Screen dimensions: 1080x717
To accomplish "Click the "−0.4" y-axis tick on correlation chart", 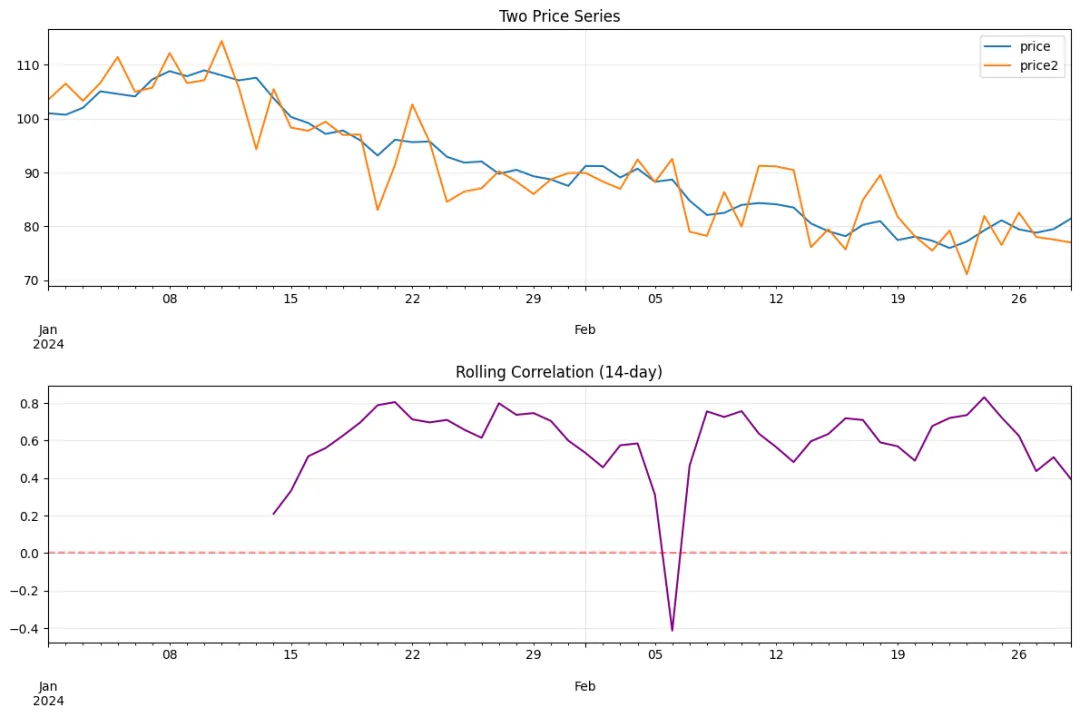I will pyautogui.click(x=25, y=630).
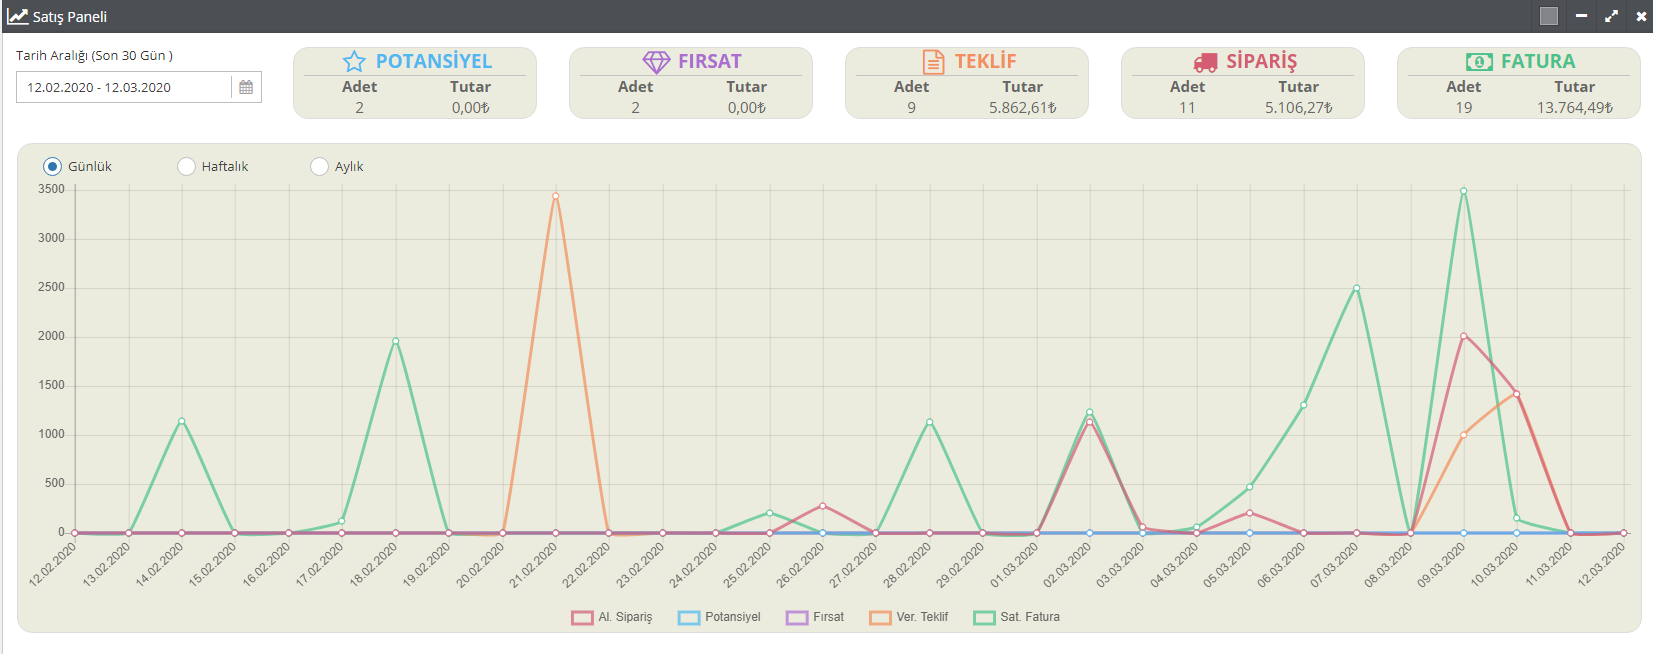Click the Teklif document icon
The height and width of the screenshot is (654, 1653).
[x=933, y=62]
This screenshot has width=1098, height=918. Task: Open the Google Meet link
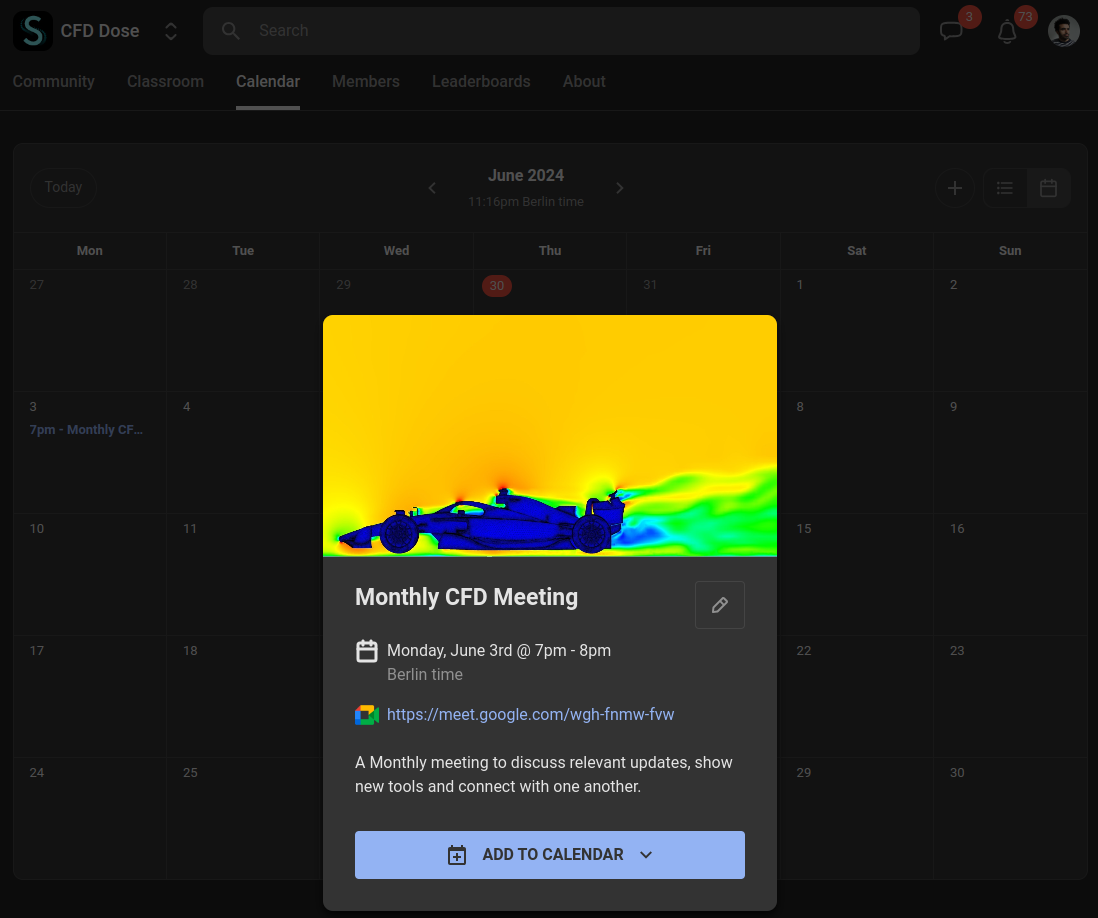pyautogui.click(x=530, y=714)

========

## Your objective
Find the line that contains "This screenshot has" and repeat it, along with every line after it to the end of the data, exactly; drop the pictures.

## Exercise output
This screenshot has width=1098, height=918. Task: Open the Google Meet link
pyautogui.click(x=530, y=714)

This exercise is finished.